If you've ever written software for constrained devices—whether it's an STM32 microcontroller running bare-metal C or an ESP32 managing a smart home sensor—you know the absolute terror of the heap. In the world of embedded systems, dynamic memory allocation (malloc and free) is the enemy. It introduces non-deterministic execution times, risks memory fragmentation, and, in worst-case scenarios, leads to catastrophic out-of-memory crashes in devices that are supposed to run untouched for a decade.
That is why the embedded security world just got a major upgrade. wolfSSL recently announced the release of wolfCOSE, a zero-allocation, lightweight implementation of the CBOR Object Signing and Encryption (COSE) standard written in embedded C.

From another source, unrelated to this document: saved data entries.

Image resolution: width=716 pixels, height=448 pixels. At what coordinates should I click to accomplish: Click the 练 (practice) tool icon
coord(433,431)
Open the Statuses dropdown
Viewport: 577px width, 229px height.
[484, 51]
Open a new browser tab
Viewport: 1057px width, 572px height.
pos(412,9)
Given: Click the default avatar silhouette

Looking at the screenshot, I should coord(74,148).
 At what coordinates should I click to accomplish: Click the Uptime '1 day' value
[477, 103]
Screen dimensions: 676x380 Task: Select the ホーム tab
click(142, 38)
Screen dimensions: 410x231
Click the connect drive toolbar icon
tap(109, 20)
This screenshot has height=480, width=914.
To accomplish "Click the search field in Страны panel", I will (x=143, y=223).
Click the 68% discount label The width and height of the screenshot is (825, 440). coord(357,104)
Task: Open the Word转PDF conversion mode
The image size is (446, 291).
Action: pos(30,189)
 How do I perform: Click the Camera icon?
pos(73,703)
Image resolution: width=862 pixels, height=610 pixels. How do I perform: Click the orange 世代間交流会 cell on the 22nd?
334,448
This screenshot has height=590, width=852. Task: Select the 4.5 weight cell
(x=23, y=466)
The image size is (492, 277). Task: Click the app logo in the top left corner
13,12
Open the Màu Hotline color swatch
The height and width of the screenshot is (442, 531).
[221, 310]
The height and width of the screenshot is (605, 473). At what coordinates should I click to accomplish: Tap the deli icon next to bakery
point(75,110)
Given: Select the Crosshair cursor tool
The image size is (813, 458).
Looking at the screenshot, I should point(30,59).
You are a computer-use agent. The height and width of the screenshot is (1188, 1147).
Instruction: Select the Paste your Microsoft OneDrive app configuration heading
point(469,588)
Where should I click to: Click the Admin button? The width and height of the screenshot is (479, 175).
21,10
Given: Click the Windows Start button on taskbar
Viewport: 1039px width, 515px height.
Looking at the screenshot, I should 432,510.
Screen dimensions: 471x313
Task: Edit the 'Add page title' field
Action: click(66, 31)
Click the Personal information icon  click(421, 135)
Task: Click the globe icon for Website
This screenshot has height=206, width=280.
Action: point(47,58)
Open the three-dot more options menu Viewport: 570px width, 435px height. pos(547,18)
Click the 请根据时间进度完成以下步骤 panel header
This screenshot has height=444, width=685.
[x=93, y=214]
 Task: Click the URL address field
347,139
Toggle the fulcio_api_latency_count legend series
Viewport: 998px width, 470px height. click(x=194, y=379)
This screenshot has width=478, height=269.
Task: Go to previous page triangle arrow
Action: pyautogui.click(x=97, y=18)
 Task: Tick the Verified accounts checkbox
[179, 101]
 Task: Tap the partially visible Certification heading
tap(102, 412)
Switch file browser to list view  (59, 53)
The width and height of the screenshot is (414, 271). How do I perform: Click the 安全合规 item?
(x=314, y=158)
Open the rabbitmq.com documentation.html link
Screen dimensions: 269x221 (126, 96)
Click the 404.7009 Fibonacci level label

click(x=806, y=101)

Today, we are going to dive deep into what COSE is, why zero-allocation library design is a massive win for firmware engineers, and how you can leverage wolfCOSE to secure your resource-constrained Internet of Things (IoT) deployments without breaking your memory budget.
What is COSE (and Why Should Web Devs and IoT Engineers Care)?
To understand why wolfCOSE is a big deal, we first need to look at the standard it implements. If you come from a web development background, you are likely intimately familiar with JOSE (JSON Object Signing and Encryption). JOSE gives us JSON Web Tokens (JWTs), JSON Web Signatures (JWS), and JSON Web Encryption (JWE). It's how we securely pass identity claims between microservices and APIs.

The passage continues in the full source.